The film flashes back to the early Nineties, where Magdalena is known as "Lena," a secretary for Ernesto Martel. She is also a part time call-girl, and the sleazy Martel knows it. She initially refuses to sleep with him, but Martel, who looks just like Mr. Magoo, manages to get his greasy paws on her by paying her dying father's hospital bills. Then we're transported to the mid-Nineties where Harry Caine is known as Mateo Blanco. Lena has grown tired of being a whore for old Moneybags, and she lands a starring role in a film by Mateo Blanco. Sparks fly between Lena and Mateo, and they practically devour each other's flesh every time they're alone together. Martel is the film's producer, which complicates matters even more.
The rich old bastard becomes obsessed with Lena, and forces his fruity son to follow Lena and Mateo around with a video camera. Then he hires a professional lip-reader to transcribe everything they say. Lena constantly describes Martel as a monster and plots her escape with Mateo Blanco. Jealously and rage consume Martel, and he sets out to destroy the happy couple with every means at his disposal. Back in the present day, some deep confessions and cathartic moments bore us, in the audience, to tears, but provide the main characters with some much-needed psychic relief.
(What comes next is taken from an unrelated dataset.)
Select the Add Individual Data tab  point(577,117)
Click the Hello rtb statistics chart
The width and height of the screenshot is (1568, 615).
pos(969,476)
The ending credits were like rescuing angels in the Hell that was watching this film.
Things of Note:
Since it was supposed to be kind of a "film within a film", I think it would have been more interesting if the lead actor actually portrayed Kelsey Grammer, and had lots of homages to Frazier Crane--like a scene in the Cheers bar, with Roz, Daphne, and Penelope Cruz gettin it on.
Penelope Cruz was engaging as usual, but I was a little disappointed with her breasts. They almost upstaged her, and that's just unprofessional.
The old dude was effectively creepy, and was convincing as a charmingly lecherous leading man.
2 out of 5 Wonks. The cinematic equivalent of a deflated Whoopie-cushion.